How are Cost Function graphs plotted before my gradient descent algorithm is implemented?

It’s confusing to me that when I run gradient descent here, the code takes some time to execute and shows the final results. Now whats happening is that there is a Cost Function for linear regression model and when I apply that function at some values of w and b (initial values), I get a point somewhere on the graph. Now, since there could be unlimited values of w and b, I use gradient descent to update the values of w and b, so that I move near towards the minima. The gradient descent formula is computed multiple times, let’s assume 10 times before reaching the minima.

When 10 iterations are completed I get the final results of w and b that I want, but what I also get is a graph of J(w,b), with respect to w and b.

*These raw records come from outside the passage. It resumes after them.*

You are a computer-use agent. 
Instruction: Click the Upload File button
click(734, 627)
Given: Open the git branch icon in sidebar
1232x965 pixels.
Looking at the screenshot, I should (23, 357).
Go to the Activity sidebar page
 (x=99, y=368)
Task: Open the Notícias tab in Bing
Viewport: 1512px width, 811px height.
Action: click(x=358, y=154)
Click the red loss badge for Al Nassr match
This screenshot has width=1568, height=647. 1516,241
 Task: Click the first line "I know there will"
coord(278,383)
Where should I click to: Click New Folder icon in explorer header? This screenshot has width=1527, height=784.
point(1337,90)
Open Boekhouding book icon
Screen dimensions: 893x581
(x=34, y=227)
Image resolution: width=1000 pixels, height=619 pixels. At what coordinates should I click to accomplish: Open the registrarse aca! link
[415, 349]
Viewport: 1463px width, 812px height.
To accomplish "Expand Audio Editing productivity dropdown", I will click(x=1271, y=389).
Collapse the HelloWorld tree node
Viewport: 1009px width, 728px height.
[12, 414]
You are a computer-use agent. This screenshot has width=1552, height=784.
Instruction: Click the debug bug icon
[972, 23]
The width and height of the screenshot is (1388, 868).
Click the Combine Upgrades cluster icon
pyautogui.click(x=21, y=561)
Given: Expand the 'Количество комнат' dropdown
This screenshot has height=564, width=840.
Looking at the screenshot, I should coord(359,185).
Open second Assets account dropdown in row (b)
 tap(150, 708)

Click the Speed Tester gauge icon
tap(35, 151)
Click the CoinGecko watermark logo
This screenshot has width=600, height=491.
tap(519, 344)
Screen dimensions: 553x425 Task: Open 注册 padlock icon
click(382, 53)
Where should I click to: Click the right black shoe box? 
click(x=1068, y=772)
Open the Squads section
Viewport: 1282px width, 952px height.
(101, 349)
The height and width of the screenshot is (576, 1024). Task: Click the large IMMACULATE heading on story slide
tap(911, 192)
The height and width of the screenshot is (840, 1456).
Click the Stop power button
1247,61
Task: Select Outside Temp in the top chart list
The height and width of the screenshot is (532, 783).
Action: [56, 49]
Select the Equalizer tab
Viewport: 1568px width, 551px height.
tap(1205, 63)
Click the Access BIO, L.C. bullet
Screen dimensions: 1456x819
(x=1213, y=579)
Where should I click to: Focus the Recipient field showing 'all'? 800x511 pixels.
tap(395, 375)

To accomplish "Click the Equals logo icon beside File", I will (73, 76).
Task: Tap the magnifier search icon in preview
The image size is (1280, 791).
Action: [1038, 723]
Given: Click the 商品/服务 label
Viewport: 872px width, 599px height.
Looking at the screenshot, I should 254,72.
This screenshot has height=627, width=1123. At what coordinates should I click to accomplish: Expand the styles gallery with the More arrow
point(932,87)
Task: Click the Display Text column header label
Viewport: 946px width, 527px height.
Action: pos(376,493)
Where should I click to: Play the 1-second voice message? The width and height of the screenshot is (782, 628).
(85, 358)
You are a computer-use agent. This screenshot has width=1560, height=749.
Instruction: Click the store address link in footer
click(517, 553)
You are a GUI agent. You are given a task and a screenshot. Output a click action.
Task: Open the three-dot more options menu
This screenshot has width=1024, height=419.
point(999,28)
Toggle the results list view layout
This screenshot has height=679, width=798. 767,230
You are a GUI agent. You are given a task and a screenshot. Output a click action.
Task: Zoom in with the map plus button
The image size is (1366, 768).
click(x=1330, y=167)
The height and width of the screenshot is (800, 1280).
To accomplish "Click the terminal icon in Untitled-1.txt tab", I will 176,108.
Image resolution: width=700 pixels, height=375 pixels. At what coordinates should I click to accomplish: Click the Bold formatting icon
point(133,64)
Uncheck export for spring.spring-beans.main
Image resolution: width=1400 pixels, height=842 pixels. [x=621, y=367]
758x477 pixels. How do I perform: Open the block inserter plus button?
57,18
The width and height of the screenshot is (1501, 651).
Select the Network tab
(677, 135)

Let’s assume w, we get this graph as shown below.

image

Now the confusion that I have is that when I perform this in a lab I get everything but I also get a graph of J(w,b) vs w. And this is the graph that I get:

Now here you can see that I’ve provided the function an argument “hist”. In this variable there are 10 values of Cost stored in “hist[“Cost”]” that were stored while running gradient descent algorithm.

With these 10 values of Cost I should get a graph that ends at the last value of J(w,b) i.e. “2087.34” since that’s all that I’ve got. But I get a graph that starts somewhere near 60,000, goes down to somewhere below “2087.34” and then goes back up to somewhere near “60,000”.

If I haven’t provided the values of J(w,b) to the function, how were they computed and plotted into the graph?

This is important for me to understand because this might mean that there is some very efficient code running in the back-end of this function which computes the values of J(w,b) faster than the code written in this lab. If that’s the case then I should learn that, maybe that will come in handy.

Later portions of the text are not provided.